Correlation between imaging features and molecular subtypes of breast cancer in young women (≤30 years old).

OBJECTIVES To analyze the features of digital mammography (DM) plus digital breast tomosynthesis (DBT), ultrasonography (US) and magnetic resonance imaging (MRI) of breast cancer in young women (≤30 years old) and the correlation with molecular subtypes. MATERIALS AND METHODS We performed a retrospective study of imaging features of consecutive young women aged ≤30 years who were treated and surgically confirmed with breast cancer between January 2013 and December 2019 in our institution. All patients were Chinese women. DM + DBT and US were available for 170 lesions, MRI for 41 lesions. The imaging features were analysed by univariate and multivariate logistic regression analyses to find the predictive factors of the molecular subtypes.

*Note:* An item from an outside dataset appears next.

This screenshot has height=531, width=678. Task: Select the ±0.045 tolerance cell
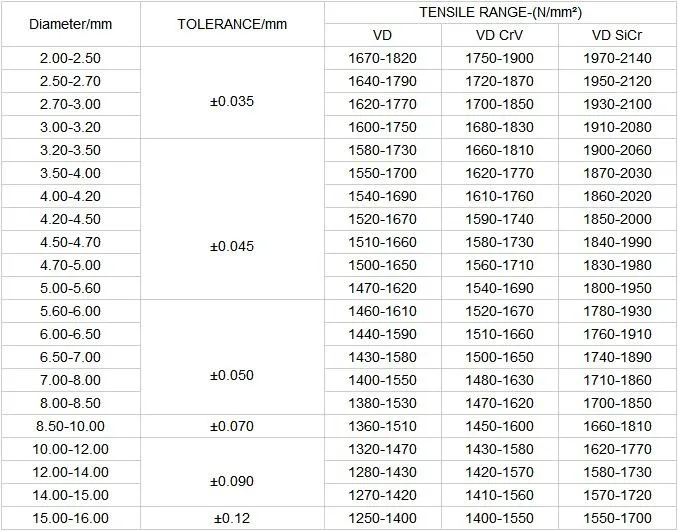(x=231, y=242)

RESULTS The predictive factors of the luminal B(HER2-) subtype (n = 51) were the mass with microcalcifications, irregular shape, spiculated margins, and shadowing posterior features (all P < 0.01). The predictive factors of the luminal B(HER2+) subtype (n = 26) were the spiculated margins (DBT + DM), angular margins (US), shadowing posterior features, and high vascularity (all P < 0.05). The predictive factors of the luminal A subtype (n = 37) were the mass without microcalcifications, spiculated margins, shadowing posterior features, and low vascularity (all P < 0.05). The predictive factors of the triple-negative subtype (n = 31) were the mass without microcalcifications, oval/round shape, circumscribed margins, enhancement of posterior features, and rim enhancement (MRI) (all P < 0.005). The predictive factors of the human-epidermal-growth-factor-receptor-2-enriched subtype (n = 26) were the only microcalcifications, microlobulated margins, and combined posterior feature (all P < 0.05). CONCLUSION Compared with the general population of breast cancer, this young female population presents a different molecular phenotype distribution. Some imaging features of breast cancer in young women ≤30 years old can be used to predict certain tumor molecular subtypes.